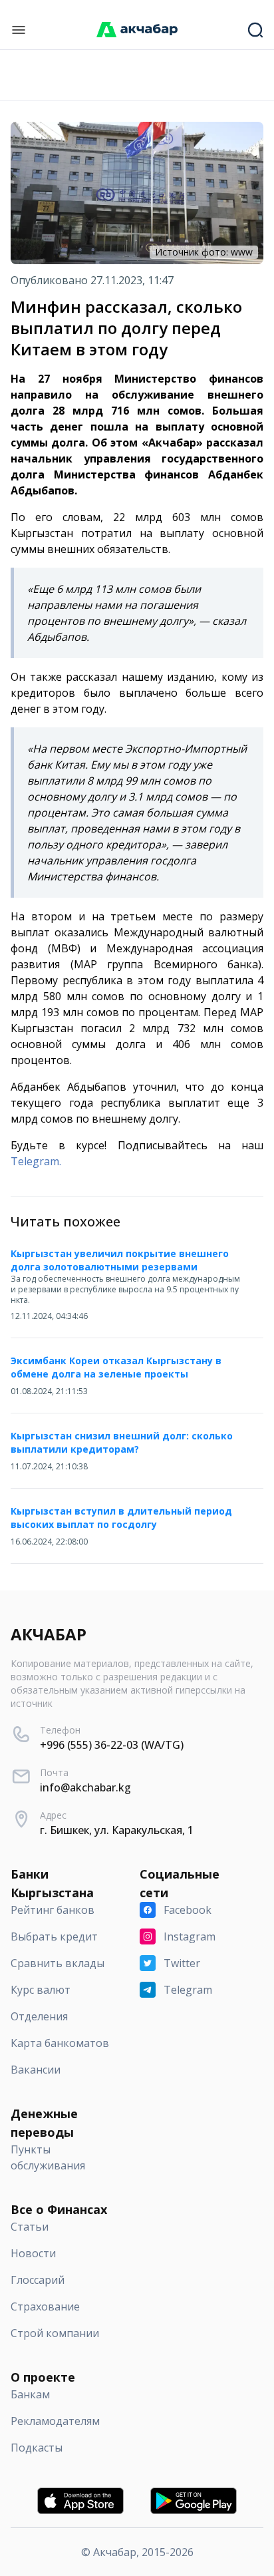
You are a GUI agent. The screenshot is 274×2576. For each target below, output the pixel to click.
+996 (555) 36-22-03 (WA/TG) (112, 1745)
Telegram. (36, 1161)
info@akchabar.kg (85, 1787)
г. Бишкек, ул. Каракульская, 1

Activity: An exact copy of the listing above, minus its pictures, is what is needed here.

Answer area:
You are a GUI agent. The screenshot is 274×2576. For each target below, output the pixel to click.
+996 (555) 36-22-03 (WA/TG) (112, 1745)
Telegram. (36, 1161)
info@akchabar.kg (85, 1787)
г. Бишкек, ул. Каракульская, 1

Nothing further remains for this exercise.